Amelia subía calladamente por el elevador con dos objetos muy extraños descansando en su bolsillo que estaba destinado a almacenar armas, pero en su lugar ahí reposaba un coche de juguete y un pequeño control que ella se había encontrado minutos atrás. Mientras la melodía del ascensor sonaba a su subida al último piso de la torre, ella cerró los ojos concentrándose en su respiración, tan calmada y pasiva que permitía escuchar el latido de su corazón cada segundo. Quería poner su mente en blanco, no pensar por un minuto y permitirse el duelo de lo que había ocurrido, pero después de ver la inestabilidad de Tony que tal vez era por su estancia en el espacio o el hecho de haber perdido una guerra se dio cuenta que ella tendría que jugar el papel que siempre le había correspondido, fuerte y calma con el rostro sin afectar a pesar de los eventos pasados, tenía que permanecer así por Tony y de alguna forma por ella misma.
El sonido que indicaba que había llegado a su piso interrumpió su cómodo silencio mental y se dispuso a poner un pie fuera de las puertas metálicas. Todo estaba como lo había dejado, oscuro y con un hedor a alcohol casi insoportable; sus pasos eran lo único que se escuchaban en su camino y una que otra botella chocaba contra sus pies al ella patearlas para poder pasar.
—Whiskey—susurró ella reconociendo el olor de la bebida de la noche
Siguió caminando hasta el laboratorio donde se encontraba el epicentro del estallido alcoholico donde Tony Stark se veía hundido. El sonido del repulsor llamó su atención y fue a duras penas cuando formó su escudo para protegerse del ataque del brazo de iron man. Sus pies se arrastraron detrás del escudo debido al ataque que había provocado un estallido de luz, la única luz que se pudo apreciar por un par de segundos en la entera edificación.

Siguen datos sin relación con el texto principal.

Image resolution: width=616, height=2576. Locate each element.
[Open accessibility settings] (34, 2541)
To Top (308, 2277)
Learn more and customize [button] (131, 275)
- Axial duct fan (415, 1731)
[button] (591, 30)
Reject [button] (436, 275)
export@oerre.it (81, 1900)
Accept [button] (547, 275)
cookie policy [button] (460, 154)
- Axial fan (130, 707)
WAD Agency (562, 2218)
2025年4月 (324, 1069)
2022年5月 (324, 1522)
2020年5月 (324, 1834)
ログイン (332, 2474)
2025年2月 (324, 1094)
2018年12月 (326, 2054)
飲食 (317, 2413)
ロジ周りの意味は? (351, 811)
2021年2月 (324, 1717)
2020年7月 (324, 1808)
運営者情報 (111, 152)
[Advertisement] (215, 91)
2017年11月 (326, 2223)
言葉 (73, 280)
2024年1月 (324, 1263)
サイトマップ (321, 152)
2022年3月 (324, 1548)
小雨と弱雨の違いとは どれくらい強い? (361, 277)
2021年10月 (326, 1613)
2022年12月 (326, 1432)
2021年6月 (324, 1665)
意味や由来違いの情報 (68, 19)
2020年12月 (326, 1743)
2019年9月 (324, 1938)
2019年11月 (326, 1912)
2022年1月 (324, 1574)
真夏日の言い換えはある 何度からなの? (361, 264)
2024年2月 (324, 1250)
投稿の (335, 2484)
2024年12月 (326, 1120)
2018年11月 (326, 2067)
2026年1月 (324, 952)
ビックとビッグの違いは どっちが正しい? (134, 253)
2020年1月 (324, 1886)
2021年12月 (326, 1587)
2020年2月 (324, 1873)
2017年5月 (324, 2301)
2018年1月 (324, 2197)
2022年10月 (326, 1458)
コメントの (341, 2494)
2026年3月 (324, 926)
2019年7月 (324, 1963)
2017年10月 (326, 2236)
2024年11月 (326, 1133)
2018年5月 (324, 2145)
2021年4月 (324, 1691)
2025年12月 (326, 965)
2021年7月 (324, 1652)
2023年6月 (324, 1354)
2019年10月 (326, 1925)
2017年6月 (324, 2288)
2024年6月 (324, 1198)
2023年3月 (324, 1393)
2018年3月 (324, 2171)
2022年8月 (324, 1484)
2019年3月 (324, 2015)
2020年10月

—¡¿Qué mierda te pasa?!—dijo estabilizándose después de perder el equilibrio
Tony levantó la cabeza mirándola fijamente por un segundo para bajarla y decir algo de una manera tan discreta que los oídos de Amelia apenas pudieron percibir.
—Todo—Amelia prendió las luces viendo el aspecto de su padre y la pena era el principal sentimiento que abordaba en ella—lo siento, parece ser que se me hizo costumbre lastimar a todo lo que me importa
Su voz apenas era audible y su dicción en las palabras dejaba mucho que desear, Amelia se acercó lentamente a él para poder quitarle el brazo de metal que aún tenía y lo ayudó a levantarse para luego sentarse en un sillón cerca
—Lo siento–dijo ella–pero de verdad me has asustado con eso
Él hizo un gruñido en respuesta mientras estiraba el brazo tratando de alcanzar una botella de vodka que reposaba en la mesa de madera cerca de ellos. Amelia se levantó para alejarlo y darle un vaso de agua en su lugar a lo que él la ignoró por completo.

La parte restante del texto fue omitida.